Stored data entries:
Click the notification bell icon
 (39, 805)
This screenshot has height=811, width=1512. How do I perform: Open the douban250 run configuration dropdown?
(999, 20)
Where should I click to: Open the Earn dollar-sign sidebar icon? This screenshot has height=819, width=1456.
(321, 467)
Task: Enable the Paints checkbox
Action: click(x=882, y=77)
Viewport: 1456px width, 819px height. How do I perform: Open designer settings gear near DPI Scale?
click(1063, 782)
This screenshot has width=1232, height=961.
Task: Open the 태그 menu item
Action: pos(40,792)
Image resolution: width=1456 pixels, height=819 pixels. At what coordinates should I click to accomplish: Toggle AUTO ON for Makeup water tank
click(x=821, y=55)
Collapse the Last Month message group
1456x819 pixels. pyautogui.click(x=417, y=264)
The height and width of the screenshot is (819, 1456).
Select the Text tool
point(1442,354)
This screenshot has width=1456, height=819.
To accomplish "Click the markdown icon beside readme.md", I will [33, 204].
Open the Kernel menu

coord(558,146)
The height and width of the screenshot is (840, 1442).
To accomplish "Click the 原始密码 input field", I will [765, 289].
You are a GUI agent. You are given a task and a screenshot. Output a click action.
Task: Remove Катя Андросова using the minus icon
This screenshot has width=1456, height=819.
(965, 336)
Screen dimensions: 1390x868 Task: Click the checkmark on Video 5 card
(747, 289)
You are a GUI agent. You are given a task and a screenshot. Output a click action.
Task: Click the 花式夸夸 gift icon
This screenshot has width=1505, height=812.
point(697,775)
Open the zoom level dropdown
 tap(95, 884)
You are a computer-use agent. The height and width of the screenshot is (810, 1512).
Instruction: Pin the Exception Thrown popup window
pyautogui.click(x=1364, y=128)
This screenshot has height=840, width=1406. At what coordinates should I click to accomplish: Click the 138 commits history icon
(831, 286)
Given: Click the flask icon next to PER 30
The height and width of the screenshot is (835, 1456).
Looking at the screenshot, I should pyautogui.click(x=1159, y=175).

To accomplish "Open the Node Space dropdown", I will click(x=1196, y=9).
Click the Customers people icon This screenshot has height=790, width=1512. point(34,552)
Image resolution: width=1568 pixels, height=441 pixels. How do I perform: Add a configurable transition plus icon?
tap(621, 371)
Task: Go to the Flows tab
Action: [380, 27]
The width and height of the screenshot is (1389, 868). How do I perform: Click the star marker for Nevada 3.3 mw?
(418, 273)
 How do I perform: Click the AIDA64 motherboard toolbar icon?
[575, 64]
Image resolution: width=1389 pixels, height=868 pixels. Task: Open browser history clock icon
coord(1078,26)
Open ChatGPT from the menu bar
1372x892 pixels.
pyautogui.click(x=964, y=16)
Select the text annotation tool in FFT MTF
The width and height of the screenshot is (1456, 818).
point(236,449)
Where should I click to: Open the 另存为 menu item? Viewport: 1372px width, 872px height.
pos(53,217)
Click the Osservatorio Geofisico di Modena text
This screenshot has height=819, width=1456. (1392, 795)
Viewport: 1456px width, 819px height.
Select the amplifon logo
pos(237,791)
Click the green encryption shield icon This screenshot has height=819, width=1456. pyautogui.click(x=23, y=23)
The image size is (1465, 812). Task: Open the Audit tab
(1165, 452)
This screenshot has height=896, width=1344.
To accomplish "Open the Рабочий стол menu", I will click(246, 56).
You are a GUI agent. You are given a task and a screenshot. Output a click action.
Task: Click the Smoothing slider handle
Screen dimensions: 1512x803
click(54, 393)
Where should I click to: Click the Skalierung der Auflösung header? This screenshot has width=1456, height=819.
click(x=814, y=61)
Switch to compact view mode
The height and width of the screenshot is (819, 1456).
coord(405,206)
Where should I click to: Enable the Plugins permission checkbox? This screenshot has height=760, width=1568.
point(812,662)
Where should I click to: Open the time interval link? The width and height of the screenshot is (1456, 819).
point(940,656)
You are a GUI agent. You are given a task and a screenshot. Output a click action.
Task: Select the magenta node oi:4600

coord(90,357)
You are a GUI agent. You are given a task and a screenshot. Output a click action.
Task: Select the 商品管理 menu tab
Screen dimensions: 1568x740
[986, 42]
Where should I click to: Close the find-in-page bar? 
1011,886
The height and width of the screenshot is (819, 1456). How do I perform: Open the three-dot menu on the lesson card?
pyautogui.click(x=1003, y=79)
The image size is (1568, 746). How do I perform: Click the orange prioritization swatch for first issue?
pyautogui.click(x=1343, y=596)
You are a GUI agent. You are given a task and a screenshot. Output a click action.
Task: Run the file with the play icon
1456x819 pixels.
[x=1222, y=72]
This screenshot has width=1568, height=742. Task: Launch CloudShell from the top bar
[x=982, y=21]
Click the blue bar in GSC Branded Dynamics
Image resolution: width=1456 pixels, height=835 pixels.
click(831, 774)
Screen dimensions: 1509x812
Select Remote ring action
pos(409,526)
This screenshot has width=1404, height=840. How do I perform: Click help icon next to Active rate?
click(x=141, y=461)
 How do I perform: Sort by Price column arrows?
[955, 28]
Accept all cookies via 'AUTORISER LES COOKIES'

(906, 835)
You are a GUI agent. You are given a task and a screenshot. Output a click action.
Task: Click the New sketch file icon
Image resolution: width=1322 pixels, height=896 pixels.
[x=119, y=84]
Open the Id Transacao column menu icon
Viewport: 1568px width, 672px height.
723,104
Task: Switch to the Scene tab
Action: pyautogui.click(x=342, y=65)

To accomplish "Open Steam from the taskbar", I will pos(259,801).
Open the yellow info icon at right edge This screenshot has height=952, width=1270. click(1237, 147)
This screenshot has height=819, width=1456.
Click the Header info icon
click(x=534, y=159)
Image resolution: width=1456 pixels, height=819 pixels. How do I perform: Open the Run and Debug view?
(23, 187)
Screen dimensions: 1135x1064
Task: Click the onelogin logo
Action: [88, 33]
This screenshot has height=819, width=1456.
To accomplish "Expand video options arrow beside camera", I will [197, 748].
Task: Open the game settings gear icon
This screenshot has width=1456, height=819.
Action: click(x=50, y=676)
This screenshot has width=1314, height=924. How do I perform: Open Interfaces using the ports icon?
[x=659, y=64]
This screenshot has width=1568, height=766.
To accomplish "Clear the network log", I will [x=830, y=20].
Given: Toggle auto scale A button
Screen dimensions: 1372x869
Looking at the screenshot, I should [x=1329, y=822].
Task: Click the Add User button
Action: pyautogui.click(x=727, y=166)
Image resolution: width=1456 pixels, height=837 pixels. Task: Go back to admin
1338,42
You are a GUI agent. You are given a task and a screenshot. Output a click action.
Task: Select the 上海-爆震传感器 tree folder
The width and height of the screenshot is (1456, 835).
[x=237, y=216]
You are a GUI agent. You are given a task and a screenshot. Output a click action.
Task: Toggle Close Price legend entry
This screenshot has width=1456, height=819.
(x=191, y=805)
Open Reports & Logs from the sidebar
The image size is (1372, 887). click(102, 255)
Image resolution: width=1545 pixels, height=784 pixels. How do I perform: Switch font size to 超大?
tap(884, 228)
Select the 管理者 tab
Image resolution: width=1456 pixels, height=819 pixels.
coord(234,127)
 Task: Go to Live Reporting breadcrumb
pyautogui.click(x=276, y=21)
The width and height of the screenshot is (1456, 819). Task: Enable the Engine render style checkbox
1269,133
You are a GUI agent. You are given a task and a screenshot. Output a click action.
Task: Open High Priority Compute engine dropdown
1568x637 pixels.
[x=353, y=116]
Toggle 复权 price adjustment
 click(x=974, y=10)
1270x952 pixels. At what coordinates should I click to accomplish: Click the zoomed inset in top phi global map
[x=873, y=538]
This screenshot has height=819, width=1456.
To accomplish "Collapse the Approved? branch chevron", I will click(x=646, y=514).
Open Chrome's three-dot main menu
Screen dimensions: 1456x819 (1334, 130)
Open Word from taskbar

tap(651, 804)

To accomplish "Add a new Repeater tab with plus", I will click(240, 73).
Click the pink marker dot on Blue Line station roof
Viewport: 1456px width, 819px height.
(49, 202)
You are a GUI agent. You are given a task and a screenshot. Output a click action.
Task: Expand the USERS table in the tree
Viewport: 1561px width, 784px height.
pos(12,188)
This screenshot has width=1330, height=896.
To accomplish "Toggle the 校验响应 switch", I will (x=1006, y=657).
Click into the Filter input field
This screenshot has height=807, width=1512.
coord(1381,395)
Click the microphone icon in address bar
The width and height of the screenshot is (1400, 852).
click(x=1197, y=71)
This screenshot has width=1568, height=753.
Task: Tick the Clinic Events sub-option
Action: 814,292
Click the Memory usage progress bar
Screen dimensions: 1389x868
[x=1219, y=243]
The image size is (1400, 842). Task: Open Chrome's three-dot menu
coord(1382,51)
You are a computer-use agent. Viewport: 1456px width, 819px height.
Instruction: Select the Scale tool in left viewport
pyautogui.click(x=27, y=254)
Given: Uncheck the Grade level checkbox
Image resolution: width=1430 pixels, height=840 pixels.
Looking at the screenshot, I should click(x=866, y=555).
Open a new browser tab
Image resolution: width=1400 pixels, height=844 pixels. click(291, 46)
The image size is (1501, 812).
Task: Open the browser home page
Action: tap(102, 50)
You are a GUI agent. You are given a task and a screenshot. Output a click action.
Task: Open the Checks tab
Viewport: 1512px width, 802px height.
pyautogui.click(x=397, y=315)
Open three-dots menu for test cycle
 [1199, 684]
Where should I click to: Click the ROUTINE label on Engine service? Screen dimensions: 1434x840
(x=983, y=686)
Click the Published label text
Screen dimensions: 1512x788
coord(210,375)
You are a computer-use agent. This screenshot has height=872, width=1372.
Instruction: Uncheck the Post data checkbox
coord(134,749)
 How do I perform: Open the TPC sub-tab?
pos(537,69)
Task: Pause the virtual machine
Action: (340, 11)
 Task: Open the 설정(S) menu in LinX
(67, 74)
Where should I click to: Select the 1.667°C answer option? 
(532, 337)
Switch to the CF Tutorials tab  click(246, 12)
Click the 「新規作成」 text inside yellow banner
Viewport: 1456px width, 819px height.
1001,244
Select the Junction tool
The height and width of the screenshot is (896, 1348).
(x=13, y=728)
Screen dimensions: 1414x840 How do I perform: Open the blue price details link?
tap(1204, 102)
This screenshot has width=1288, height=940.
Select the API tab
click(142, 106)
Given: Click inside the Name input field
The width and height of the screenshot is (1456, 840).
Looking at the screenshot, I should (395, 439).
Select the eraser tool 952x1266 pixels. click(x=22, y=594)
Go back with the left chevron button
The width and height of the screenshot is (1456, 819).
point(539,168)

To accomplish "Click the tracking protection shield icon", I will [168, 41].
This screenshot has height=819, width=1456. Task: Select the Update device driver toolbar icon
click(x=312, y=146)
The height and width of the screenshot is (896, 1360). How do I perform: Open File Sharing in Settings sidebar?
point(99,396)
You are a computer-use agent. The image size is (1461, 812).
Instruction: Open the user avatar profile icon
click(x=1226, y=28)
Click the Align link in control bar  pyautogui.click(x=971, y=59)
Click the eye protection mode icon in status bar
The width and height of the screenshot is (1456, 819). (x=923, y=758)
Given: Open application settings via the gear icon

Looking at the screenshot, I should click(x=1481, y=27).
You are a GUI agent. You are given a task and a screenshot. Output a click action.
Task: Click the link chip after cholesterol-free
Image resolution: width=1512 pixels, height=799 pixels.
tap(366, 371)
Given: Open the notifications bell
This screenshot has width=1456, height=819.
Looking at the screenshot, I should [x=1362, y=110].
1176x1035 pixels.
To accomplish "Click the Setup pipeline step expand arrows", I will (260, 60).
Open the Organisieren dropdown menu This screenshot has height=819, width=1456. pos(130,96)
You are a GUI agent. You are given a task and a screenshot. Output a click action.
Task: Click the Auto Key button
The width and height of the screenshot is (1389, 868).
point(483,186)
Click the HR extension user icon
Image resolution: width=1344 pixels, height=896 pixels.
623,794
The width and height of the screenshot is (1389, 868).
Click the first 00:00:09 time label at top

#### [Task prompt]
Return each line in the records that holds the string "tree".

#### [Result for this exercise]
Task: Select the 上海-爆震传感器 tree folder
Task: Expand the USERS table in the tree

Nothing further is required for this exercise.